Generally, the end date of a company's financial reporting is December 31 and the preparation of the annual financial statements is usually completed after some time. In the period from the end of reporting date to the completion of preparation, events may occur that affect the financial statements or the going concern of the company. In this article, the Tax Team from KAP Agus Ubaidillah dan Rekan (TGS AU Partners) will discuss the completeness of PSAK 8.

This PSAK 8 regulates when an entity must present its financial statements for events after the reporting period and disclosures made by the entity about the date the financial statements were authorized to be issued and events after the reporting period.

Events after the reporting period are events that occur between the end of the reporting period and the date the financial statements are authorized to be issued, whether favorable or not. These events can be divided into two types, namely:

  • Events that provide evidence of conditions exist at the end of the reporting period
  • Events that indicate the occurrence of conditions after the reporting period

The date on which the financial statements are authorized for the issue is the earlier of the date management has asserted that the financial statements have been completed and the date that management has assumed responsibility for the financial statements.

An entity shall adjust the amounts recognized in the financial statements to reflect adjusting events after the reporting period such as the following examples of events:

  • Settlement of a court case after the reporting period that determines that the entity has a present obligation at the end of the reporting period.
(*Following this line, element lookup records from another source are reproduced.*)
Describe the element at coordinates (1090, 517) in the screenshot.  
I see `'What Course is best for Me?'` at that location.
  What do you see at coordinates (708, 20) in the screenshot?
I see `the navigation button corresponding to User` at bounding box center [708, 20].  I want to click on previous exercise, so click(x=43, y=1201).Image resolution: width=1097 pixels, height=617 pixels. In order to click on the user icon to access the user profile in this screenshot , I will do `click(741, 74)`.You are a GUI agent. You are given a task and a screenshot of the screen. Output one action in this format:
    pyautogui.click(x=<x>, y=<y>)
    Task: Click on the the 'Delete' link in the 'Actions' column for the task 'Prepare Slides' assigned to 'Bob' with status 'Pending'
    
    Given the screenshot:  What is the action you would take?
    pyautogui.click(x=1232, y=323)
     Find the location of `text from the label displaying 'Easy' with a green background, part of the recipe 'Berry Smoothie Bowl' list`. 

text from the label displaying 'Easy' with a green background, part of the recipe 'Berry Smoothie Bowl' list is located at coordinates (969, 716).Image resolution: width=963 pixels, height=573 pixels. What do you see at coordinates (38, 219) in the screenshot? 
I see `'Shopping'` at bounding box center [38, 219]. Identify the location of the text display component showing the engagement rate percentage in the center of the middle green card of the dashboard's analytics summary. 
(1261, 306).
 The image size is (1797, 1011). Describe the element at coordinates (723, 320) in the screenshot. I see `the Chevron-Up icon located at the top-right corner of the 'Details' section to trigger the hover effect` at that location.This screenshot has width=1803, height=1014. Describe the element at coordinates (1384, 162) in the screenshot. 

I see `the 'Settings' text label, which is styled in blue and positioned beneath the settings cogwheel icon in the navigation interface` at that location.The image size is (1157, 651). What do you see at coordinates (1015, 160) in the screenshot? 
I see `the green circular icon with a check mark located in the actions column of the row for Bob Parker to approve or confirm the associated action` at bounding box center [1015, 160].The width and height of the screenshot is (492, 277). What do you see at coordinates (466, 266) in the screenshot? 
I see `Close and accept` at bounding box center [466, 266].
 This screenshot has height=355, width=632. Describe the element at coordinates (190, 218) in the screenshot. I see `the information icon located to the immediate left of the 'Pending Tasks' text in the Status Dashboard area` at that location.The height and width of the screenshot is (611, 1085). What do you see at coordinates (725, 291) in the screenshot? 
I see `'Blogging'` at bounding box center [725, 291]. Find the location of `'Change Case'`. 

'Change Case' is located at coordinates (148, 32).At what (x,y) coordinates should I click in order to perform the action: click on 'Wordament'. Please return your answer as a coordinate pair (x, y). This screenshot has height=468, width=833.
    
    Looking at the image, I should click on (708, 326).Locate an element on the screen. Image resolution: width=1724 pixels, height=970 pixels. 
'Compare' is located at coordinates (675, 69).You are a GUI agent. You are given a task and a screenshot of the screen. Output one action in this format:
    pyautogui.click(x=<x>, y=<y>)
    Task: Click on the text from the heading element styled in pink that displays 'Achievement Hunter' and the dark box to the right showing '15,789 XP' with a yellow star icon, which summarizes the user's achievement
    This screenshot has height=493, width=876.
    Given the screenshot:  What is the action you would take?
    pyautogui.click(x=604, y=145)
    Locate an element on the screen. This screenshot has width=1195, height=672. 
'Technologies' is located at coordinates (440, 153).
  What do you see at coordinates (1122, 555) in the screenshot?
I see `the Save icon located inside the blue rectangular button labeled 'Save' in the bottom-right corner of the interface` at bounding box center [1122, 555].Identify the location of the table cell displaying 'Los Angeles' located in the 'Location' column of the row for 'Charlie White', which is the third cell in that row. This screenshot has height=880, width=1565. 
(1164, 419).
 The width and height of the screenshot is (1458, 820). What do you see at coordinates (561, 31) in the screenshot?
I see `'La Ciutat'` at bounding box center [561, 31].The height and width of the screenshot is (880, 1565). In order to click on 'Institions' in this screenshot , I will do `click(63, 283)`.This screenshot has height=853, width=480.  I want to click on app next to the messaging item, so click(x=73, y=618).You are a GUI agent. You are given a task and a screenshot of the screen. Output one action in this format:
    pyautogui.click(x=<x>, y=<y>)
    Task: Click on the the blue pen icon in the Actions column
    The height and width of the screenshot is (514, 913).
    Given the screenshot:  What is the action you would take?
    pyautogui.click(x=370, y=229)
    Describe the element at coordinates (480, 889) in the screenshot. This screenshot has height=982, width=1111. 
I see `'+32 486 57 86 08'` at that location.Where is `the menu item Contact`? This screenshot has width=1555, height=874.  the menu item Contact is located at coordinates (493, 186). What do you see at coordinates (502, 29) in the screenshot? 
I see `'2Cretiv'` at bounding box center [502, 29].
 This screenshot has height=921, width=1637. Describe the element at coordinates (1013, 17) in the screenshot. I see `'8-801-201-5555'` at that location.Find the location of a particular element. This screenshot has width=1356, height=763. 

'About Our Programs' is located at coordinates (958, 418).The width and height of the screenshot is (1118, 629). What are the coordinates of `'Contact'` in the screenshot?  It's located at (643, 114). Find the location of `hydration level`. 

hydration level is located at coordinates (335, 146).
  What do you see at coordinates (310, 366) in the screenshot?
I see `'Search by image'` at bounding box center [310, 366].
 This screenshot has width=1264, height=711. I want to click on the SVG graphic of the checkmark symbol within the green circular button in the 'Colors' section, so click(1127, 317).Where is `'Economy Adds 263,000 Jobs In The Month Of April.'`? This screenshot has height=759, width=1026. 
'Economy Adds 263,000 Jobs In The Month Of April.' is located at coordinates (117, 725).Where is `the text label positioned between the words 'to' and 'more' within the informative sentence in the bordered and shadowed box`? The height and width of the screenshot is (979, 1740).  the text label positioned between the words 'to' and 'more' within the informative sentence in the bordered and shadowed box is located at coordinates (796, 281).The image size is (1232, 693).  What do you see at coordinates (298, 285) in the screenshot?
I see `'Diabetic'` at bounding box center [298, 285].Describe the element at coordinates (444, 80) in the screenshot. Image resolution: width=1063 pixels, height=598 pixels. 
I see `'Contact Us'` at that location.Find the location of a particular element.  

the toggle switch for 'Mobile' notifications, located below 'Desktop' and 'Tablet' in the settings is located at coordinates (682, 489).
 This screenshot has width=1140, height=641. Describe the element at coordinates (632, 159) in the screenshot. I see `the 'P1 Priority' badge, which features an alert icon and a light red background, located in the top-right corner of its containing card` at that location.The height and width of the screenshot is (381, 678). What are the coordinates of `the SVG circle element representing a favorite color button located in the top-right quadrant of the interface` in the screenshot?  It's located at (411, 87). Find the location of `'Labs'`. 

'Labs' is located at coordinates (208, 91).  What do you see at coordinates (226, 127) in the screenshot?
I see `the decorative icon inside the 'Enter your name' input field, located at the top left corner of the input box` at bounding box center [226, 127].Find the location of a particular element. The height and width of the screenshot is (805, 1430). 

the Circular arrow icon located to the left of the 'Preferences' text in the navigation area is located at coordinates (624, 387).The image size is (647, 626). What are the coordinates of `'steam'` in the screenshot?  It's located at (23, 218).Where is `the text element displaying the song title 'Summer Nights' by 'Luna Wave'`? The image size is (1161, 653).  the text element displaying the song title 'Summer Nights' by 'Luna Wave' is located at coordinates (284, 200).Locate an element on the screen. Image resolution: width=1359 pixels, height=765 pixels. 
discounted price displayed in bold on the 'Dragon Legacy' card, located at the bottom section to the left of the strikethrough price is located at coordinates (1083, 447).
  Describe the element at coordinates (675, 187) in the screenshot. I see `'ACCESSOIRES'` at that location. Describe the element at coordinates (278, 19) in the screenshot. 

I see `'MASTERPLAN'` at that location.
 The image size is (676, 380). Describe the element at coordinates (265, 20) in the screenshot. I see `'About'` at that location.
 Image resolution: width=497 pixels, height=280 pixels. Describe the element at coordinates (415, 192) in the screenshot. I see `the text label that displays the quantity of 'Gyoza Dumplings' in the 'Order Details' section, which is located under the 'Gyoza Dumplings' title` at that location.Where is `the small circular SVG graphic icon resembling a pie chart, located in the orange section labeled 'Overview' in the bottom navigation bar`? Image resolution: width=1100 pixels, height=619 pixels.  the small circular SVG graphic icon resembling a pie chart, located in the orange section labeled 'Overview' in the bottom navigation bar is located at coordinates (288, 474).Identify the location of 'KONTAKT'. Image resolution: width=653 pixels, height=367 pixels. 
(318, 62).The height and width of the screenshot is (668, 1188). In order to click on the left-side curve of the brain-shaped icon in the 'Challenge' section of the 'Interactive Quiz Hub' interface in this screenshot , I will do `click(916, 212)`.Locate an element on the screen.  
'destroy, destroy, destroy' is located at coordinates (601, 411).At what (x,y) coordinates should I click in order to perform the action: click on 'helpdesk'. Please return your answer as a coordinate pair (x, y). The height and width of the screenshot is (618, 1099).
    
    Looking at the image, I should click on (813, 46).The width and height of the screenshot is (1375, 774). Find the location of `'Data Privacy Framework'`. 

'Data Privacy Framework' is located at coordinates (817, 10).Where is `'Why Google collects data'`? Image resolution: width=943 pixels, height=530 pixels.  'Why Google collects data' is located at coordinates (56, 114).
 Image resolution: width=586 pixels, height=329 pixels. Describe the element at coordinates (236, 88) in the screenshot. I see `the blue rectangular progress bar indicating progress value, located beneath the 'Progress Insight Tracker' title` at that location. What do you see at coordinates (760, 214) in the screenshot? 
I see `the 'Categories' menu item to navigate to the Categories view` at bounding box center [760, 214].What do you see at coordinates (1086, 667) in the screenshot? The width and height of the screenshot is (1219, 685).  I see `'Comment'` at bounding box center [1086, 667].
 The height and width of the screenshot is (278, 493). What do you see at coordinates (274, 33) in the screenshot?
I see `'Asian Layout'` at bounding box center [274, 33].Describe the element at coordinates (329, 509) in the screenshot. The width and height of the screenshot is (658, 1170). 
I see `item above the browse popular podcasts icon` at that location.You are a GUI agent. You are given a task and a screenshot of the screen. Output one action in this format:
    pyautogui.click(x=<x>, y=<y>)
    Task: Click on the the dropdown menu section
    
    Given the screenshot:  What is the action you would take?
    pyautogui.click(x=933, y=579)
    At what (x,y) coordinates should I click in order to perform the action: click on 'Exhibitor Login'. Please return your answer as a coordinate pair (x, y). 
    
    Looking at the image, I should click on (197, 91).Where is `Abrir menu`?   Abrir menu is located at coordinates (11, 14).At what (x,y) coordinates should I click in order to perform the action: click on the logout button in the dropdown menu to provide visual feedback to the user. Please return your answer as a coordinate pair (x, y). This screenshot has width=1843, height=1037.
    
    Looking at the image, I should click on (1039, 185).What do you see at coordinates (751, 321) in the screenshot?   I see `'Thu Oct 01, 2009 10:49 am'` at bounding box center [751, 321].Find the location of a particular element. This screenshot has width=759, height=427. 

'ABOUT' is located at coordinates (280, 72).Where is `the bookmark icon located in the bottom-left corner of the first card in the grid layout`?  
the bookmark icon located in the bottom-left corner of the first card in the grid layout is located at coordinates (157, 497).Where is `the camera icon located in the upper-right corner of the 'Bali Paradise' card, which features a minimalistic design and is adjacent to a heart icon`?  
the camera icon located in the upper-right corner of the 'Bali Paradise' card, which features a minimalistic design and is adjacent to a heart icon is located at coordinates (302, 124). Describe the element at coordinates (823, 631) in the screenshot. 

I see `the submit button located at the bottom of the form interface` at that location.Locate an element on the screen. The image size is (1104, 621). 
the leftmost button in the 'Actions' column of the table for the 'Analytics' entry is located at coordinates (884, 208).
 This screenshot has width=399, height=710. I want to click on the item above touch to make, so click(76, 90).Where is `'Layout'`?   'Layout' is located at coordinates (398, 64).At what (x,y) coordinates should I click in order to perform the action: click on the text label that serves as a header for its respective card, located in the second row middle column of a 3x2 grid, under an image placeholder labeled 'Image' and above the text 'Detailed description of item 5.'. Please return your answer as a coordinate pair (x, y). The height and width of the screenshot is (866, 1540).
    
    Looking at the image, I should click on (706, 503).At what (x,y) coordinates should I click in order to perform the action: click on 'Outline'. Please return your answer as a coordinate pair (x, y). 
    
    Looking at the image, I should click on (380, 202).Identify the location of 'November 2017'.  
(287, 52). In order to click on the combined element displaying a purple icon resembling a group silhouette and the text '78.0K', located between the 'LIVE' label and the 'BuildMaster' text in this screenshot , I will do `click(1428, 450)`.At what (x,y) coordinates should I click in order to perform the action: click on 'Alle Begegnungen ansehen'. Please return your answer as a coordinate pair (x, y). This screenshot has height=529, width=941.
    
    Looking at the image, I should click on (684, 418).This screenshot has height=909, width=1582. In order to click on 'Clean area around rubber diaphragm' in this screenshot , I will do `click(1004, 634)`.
The entity adjusts the provisions related to the court case in accordance with PSAK 57: Provisions, Contingent Liabilities, and Contingent Assets, or recognizes new provisions.
  • Receipt of information after the reporting period that indicates an asset impairment at the end of the reporting period, or the need for an adjustment to an amount previously recognized as an asset impairment loss.
  • Determination after the reporting period of the cost of assets purchased, or proceeds from the sale of assets sold before the end of the reporting period.
  • Determination of the amount of profit-sharing or bonus payments after the reporting period, if the entity has a present legal or constructive obligation at the end of the reporting period to make payments as a result of events after that date.
  • Discovery of fraud or errors that indicate that the financial statements are incorrect.

An example of an event that does not require adjustment after the reporting period is a decrease in the fair value of investment between the end of the reporting period and the date when the financial statements are authorized for issue and do not need to be disclosed.

Events that do not require adjustment but need to be disclosed include:

  • Significant business combination after the reporting period
  • Announcement to stop an operation
  • Significant asset purchases
  • Significant damage to production plant due to fire after reporting period
  • Announcement of commencement of significant restructuring
  • Significant potential common stock transactions after the reporting period
  • Abnormally large changes after the reporting period in asset prices or foreign exchange rates
  • Changes in tax rates or tax regulations that are enacted or announced after the reporting period
  • Giving commitments or incurring significant contingent liabilities
  • Commencement of significant lawsuits arising solely from events occurring after the reporting period

For the distribution of dividends made after the reporting period, the entity does not recognize the dividend as a liability at the end of the reporting period.

An entity does not prepare financial statements on a going concern basis if after the reporting period, there is evidence that the entity will be liquidated or discontinued, or if management has no realistic alternative but to do so.